* begin Extracted information *
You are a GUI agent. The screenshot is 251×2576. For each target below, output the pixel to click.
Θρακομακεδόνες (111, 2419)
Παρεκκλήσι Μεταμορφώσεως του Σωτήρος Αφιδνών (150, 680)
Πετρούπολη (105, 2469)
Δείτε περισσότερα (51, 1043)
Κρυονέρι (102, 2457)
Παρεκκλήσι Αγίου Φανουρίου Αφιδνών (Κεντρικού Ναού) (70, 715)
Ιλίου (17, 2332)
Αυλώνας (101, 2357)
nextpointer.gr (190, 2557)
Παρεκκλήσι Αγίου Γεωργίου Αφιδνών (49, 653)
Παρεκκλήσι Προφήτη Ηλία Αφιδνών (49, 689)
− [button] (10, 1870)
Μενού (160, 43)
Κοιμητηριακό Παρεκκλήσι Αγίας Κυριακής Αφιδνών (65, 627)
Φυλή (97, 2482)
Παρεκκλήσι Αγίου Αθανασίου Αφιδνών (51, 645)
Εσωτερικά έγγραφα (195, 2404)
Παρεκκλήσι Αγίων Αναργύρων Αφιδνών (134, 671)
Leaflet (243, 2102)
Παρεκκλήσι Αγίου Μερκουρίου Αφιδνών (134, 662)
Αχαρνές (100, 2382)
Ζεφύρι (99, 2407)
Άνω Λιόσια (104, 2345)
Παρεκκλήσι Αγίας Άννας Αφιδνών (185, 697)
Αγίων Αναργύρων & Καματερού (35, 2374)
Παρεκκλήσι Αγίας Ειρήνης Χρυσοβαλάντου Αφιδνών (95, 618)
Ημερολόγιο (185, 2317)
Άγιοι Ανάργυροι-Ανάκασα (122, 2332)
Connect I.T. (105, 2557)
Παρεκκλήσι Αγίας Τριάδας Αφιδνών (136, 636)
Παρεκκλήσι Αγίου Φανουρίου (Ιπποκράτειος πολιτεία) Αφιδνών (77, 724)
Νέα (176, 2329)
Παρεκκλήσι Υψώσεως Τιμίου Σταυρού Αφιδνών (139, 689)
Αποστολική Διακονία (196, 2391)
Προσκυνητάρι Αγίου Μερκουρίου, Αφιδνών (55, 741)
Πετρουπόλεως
* end Extracted information *
* begin Extracted information *
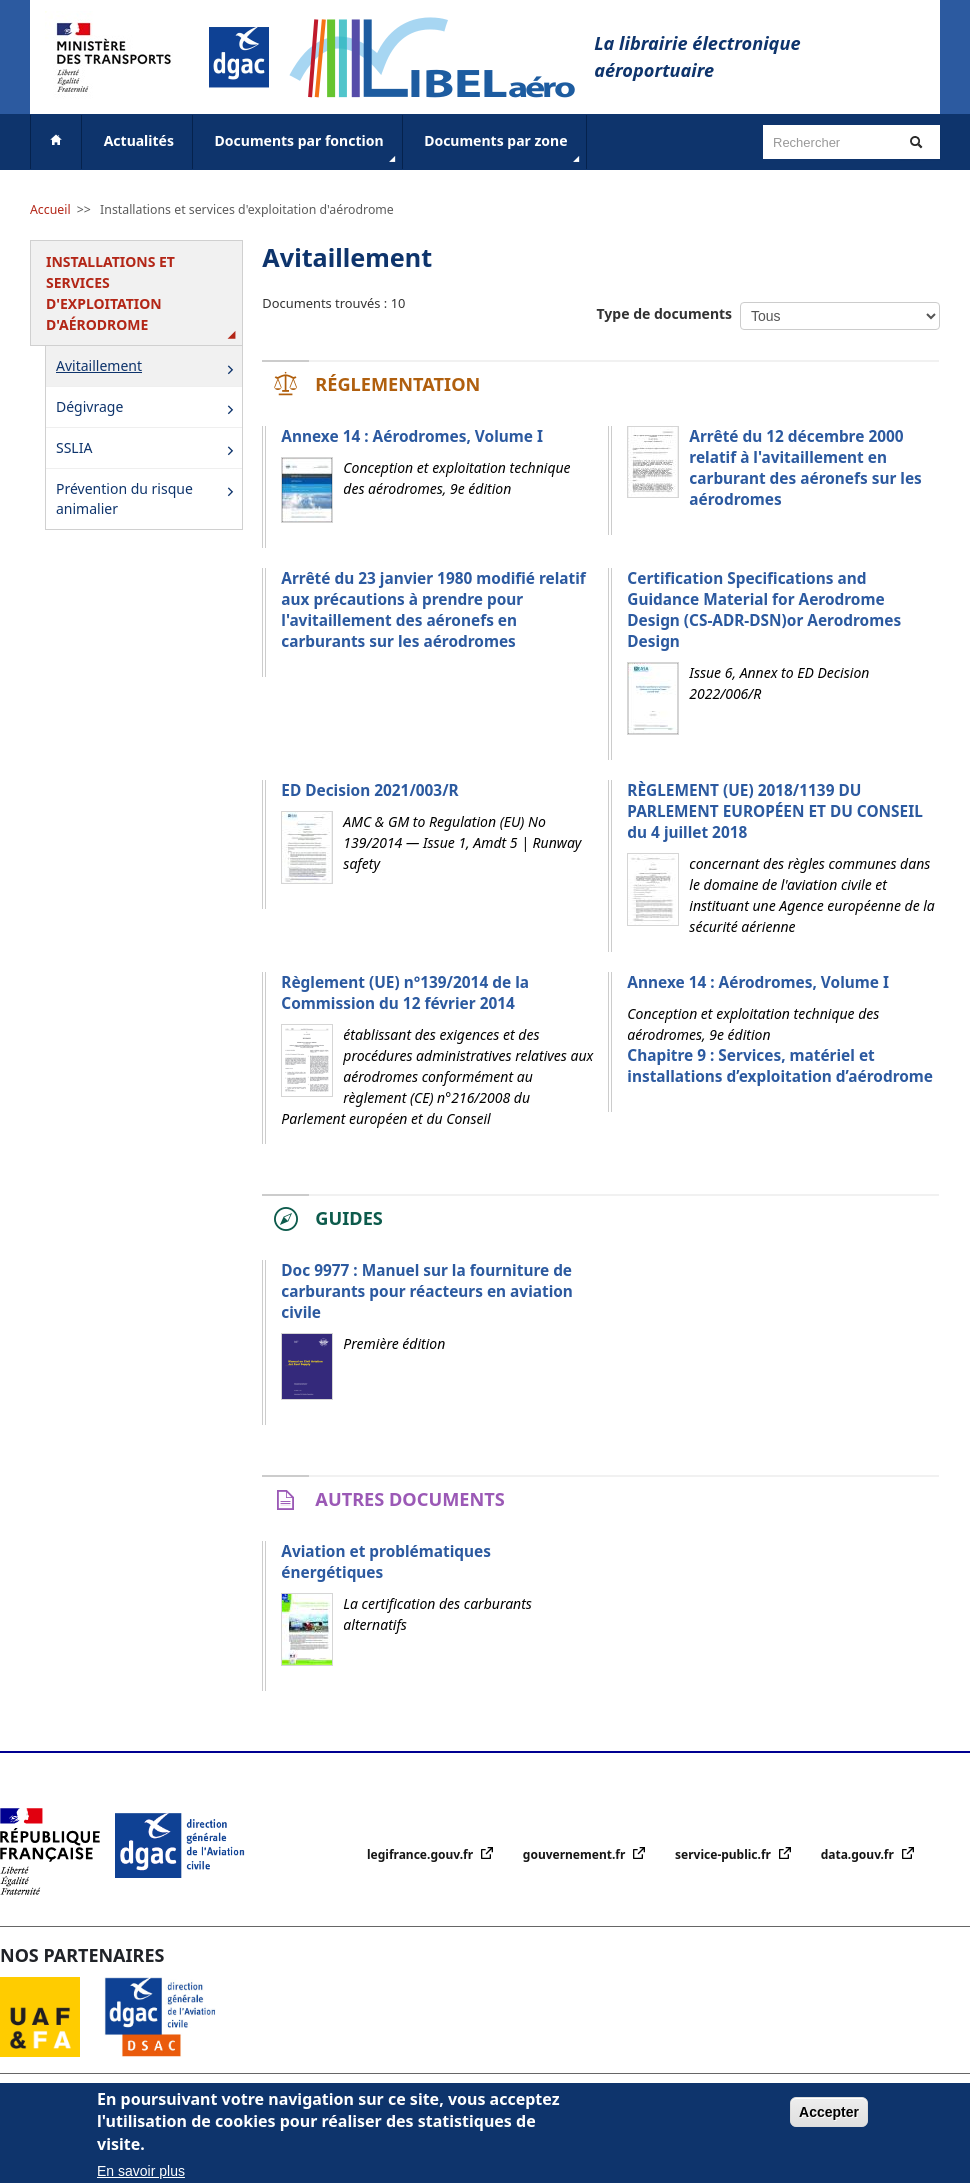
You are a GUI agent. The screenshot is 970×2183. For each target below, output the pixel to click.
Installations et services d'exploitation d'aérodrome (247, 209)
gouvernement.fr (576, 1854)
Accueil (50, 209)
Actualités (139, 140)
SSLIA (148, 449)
* end Extracted information *
▸ **Required work**: Report every line above that contains the string "agent", matching case exactly.

▸ **Written answer**:
You are a GUI agent. The screenshot is 251×2576. For each target below, output the pixel to click.
You are a GUI agent. The screenshot is 970×2183. For each target below, output the pixel to click.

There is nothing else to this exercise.